2) He Who Alleges Must Prove
In Ucha & Anor v Elechi & Ors (Supra) per Mahmud Mohammed, JSC (later CJN), the Supreme Court held that “the onus remains on the Petitioners to prove and establish their claims on their own evidence, without relying on the weakness of the case of the Respondents”. This is a restatement of the cardinal legal principle that, he who alleges must prove his/her assertion. Also see Agbakoba v INEC & Ors (2008) LPELR-232 (SC) per Christopher Mitchell Chukwuma-Eneh, JSC. Shifting the burden of proof on INEC, is akin to putting INEC in the position of the Petitioner who has to prove their case! That would be weird.
Isn’t it elementary that it must be the person who alleges in his/her election petition that an election is irregular, or that there was non-compliance with the EA, that must prove the reasons behind that allegation? See Section 131-134 of the EA and Maku v Al-Makura & Ors (Supra) per Walter Onnoghen, JSC (as he then was). But, with this proposal, it appears that all a Petitioner has to do is present a petition with unsubstantiated allegations, fold their arms and leave INEC to be the one to disprove the allegations. So, for instance, if a Petitioner alleges that the Respondent’s credentials are forged, forgery is a criminal offence that has to be proved beyond reasonable doubt by the person who alleges it. With this shift in the burden of proof, would it then be INEC, who didn’t make the allegation, that must prove that the certificate is forged? Sounds strange.
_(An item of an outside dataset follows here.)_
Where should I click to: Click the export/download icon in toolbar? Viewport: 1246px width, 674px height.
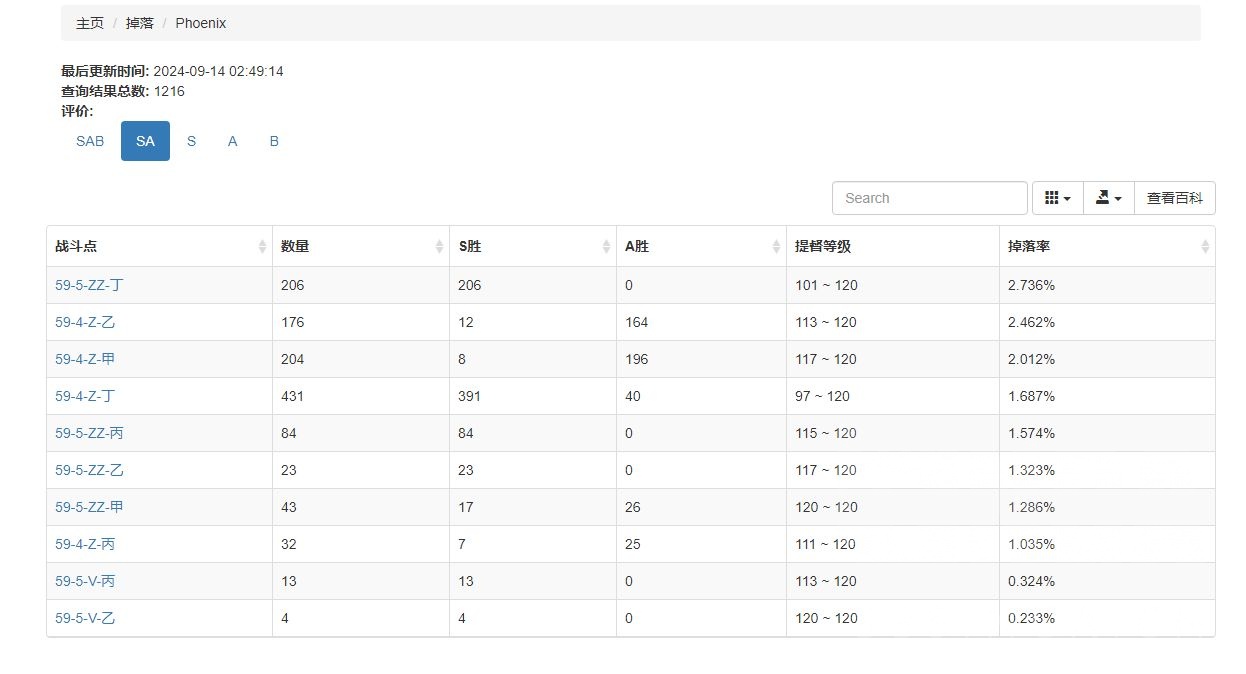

I believe that this is a matter that requires deeper consideration, as the consequences of this proposal will most likely result in absurdity.
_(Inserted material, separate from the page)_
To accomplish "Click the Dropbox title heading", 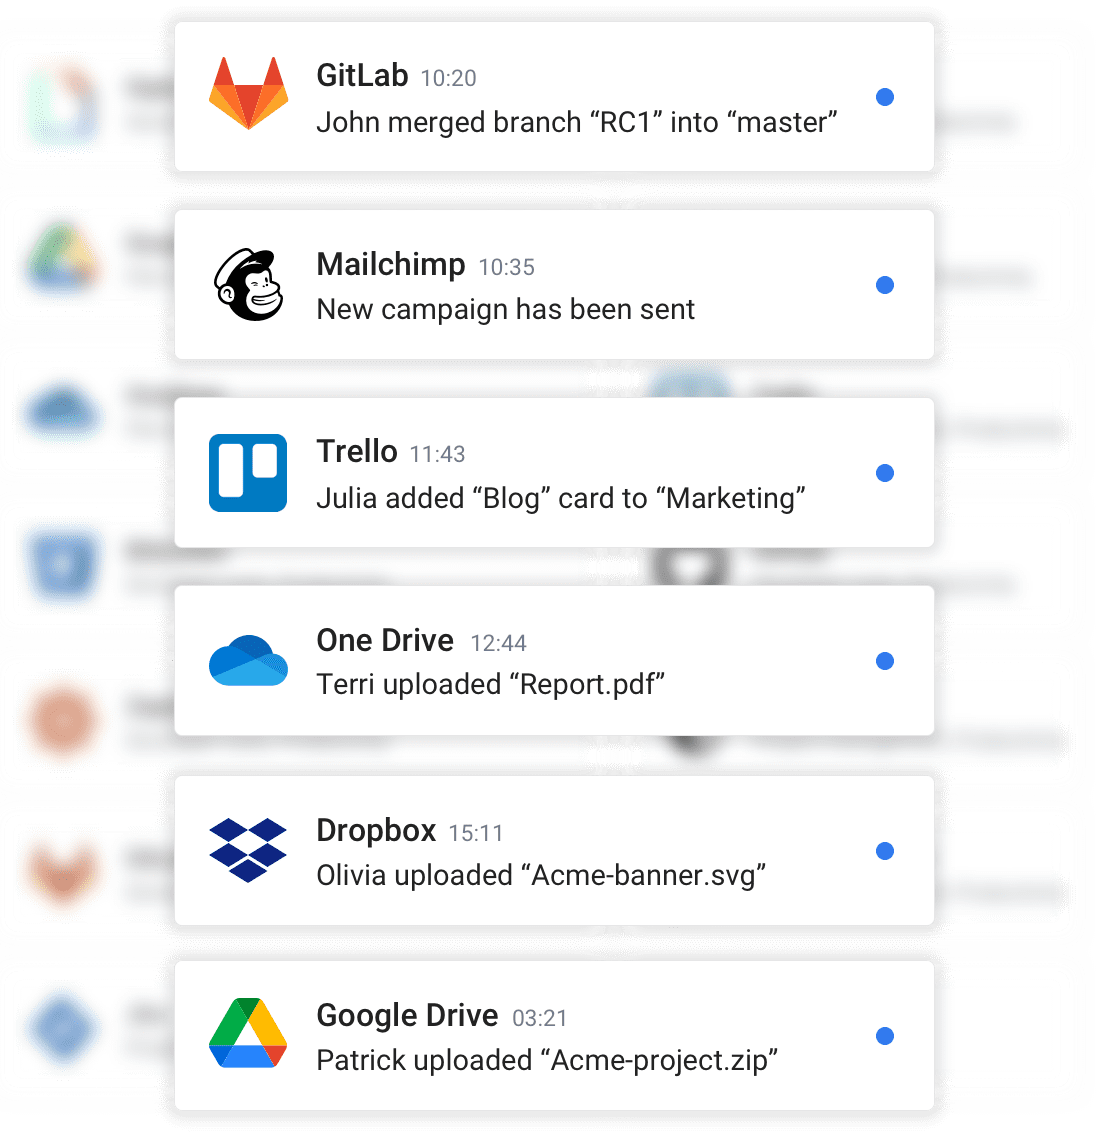I will (376, 830).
Prison Inmates’ Voting Rights
The EA Amendment Bill, proposes voting rights for prison inmates. There is probably nothing altruistic, about this proposal of voter’s rights for prison inmates. Every Nigerian knows that, the conditions in the Correctional Facilities are deplorable. In a piece I wrote in 2017 titled “Imprisonment in Nigeria: A Fate Worse than Death”, I compared the conditions in Nigerian prisons to that of Antanimora Prison, Madagascar, one of the worst prisons in the world. See Sections 17(2)(c) & 34(1) of the Constitution on the right to dignity and humane treatment. So, since Government, including the Legislators, do not appear to be particularly concerned about the welfare of inmates, why would they be concerned about whether they vote or not? It is obvious that this proposal must be driven by the self-interest of politicians, possibly a way to garner more votes. Call me cynical or sceptical, but, it is more likely that the reason for this proposal is so that the prisoners can be manipulated to vote in whatever way the powers that be may desire.
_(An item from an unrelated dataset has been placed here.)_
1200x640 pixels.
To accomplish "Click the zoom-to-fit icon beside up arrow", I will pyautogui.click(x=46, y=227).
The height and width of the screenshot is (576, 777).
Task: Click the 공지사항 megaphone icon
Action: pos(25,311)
Generally, many countries do not allow prisoners to vote, possibly because there is a belief that committing a crime takes away the right to vote. Some countries such as Norway and Denmark, however, do allow prisoners to vote. In the US, voting rights for prisoners vary from State to State. But, even where prisoners are free to vote, they face obstacles trying to complete the voting process.
Conclusion
While some of the proposed amendments to the EA may be welcome, what would be most welcome is, in reality, a stronger and much improved electoral process. Nigeria needs to learn from the mistakes of the 2023 general election outing, and concentrate upon perfecting the electoral process, instead of encouraging a fresh round of fruitless national debates. After all, the 2027 general elections are almost upon us; the party primaries will be conducted in 2026.